3) Allocate the sequence and the enumerators on the heap normally and pool them too! You're already going with a pooling strategy, so there's no reason why you can't pool an enumerator as well. Enumerators even have a convenient "Reset" method that usually just throws an exception, but you could write a custom enumerator object that used it to reset the enumerator back to the beginning of the sequence when it goes back in the pool.

Most objects are only enumerated once at a time, so the pool can be small in typical cases.

(Now, of course you may have a chicken-and-egg problem here; how are you going to enumerate the pool of enumerators?)


Iterating items will in any 'normal' design usually result in the creation of a new enumerable object. Creating and disposing objects is very fast, so only in very special scenarios (where low latency is the top most priority) garbage collections could (I say 'could') be a problem.

A design without garbage is possible by returning structures that don't implement IEnumerable. The C# compiler can still iterate such objects, because the foreach statement uses duck typing. .NET's List<T>, for instance, takes this approach.

When using foreach over both an array and List<T>, no garbage will be generated. When using foreach on an array, C# will transform the operation to a for statement, while List<T> already implements a struct enumerator, causing the foreach to produce no garbage.

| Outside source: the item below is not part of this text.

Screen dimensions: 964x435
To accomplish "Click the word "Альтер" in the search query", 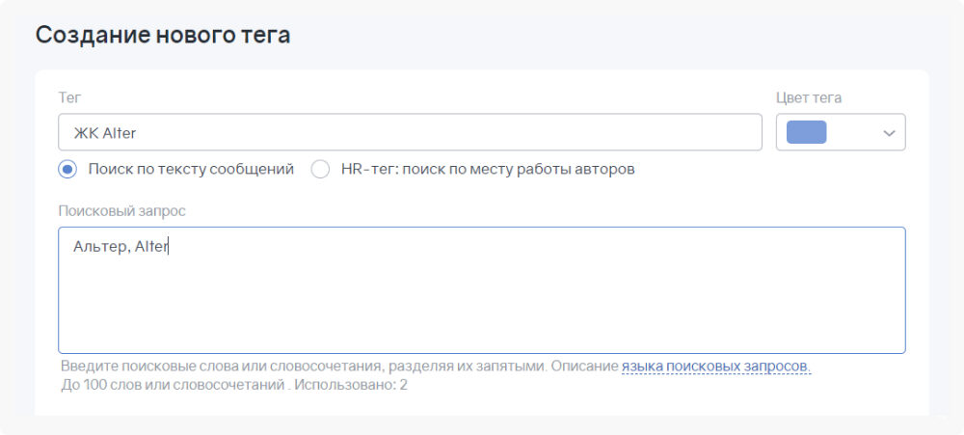I will coord(100,247).
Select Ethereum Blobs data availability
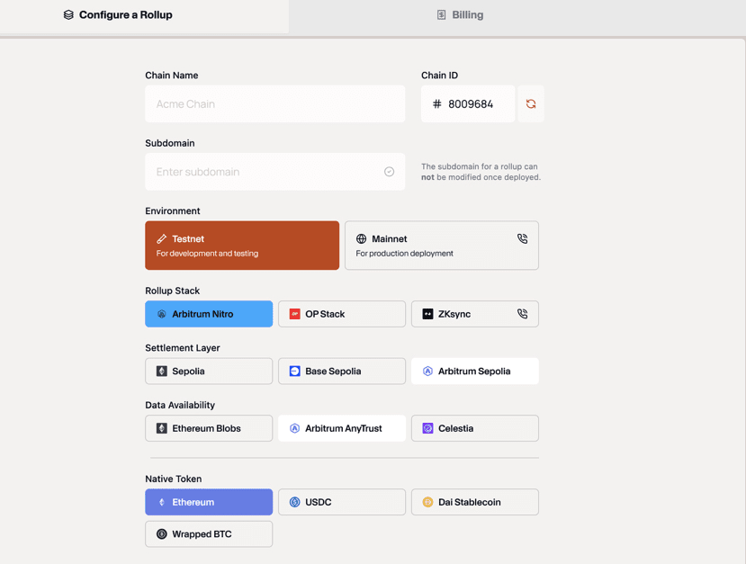The height and width of the screenshot is (564, 746). 209,428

Here is a struct enumerable and struct enumerator. When you return the enumerable, the C# compiler can foreach over it:

public struct StructEnumerable<T>
{
    private readonly List<T> pool;

    public StructEnumerable(List<T> pool)
    {
        this.pool = pool;
    }

    public StructEnumerator<T> GetEnumerator()
    {
        return new StructEnumerator<T>(this.pool);
    }
}

Here is the StructEnumerator:

public struct StructEnumerator<T>
{
    private readonly List<T> pool;
    private int index;

    public StructEnumerator(List<T> pool)
    {
        this.pool = pool;
        this.index = 0;
    }

    public T Current
    {
        get
        {
            if (this.pool == null || this.index == 0)
                throw new InvalidOperationException();

            return this.pool[this.index - 1];
        }
    }

    public bool MoveNext()
    {
        this.index++;
        return this.pool != null && this.pool.Count >= this.index;
    }

    public void Reset()
    {
        this.index = 0;
    }
}

You can simply return the StructEnumerable<T> as follows:

public StructEnumerable<T> Items
{
    get { return new StructEnumerable<T>(this.pool); }
}

And C# can iterate over this with a normal foreach:

foreach (var item in pool.Items)
{
    Console.WriteLine(item);
}

Note that you can't LINQ over the item using System.Linq.Enumerable You need the IEnumerable<T> interface for that, and that involves creating enumerators and, therefore, garbage collection. You could, of course, build your own LINQ extension methods, but that will unlikely help, because that will often still result in new objects being created (when closures are being generated for used delegates).


Since XNA for XBox also works over the Compact Framework (and I suspect that's what you're working on given the hints you've given(1)), we can trust the XNA devs to teach us exactly when foreach creates garbage.

To quote the most relevant point (although the entire article's worth reading):

When doing a foreach over a Collection<T> an enumerator WILL be allocated.

When doing a foreach over most other collections, including as arrays, lists, queues, linked lists, and others:

  • if the collections are used explicitly, an enumerator will NOT be allocated.
  • if they are cast to interfaces, an enumerator WILL be allocated.

So, if _pool is a List, array or similar and can afford to, you can either return that type directly or cast the IEnumerable<T> to the respective type to avoid garbage during the foreach.

As some additional reading, Shawn Hargreaves can have some useful additional information.

(1) 60 calls per second, Compact Framework, can't go down to native code, 1MB of allocation before a GC is triggered.